- _Work request_
Beginning with the line where "Task: Click the" appears, please restate each line of the records below word for word until the last one, inclusive, and nothing else.

- _Material supplied_
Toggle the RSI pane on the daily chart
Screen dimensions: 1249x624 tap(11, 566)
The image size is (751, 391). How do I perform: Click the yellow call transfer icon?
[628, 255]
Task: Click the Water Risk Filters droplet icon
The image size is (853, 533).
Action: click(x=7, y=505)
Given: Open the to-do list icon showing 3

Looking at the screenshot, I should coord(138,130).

- _Response_
Task: Click the Water Risk Filters droplet icon
The image size is (853, 533).
Action: click(x=7, y=505)
Given: Open the to-do list icon showing 3

Looking at the screenshot, I should coord(138,130).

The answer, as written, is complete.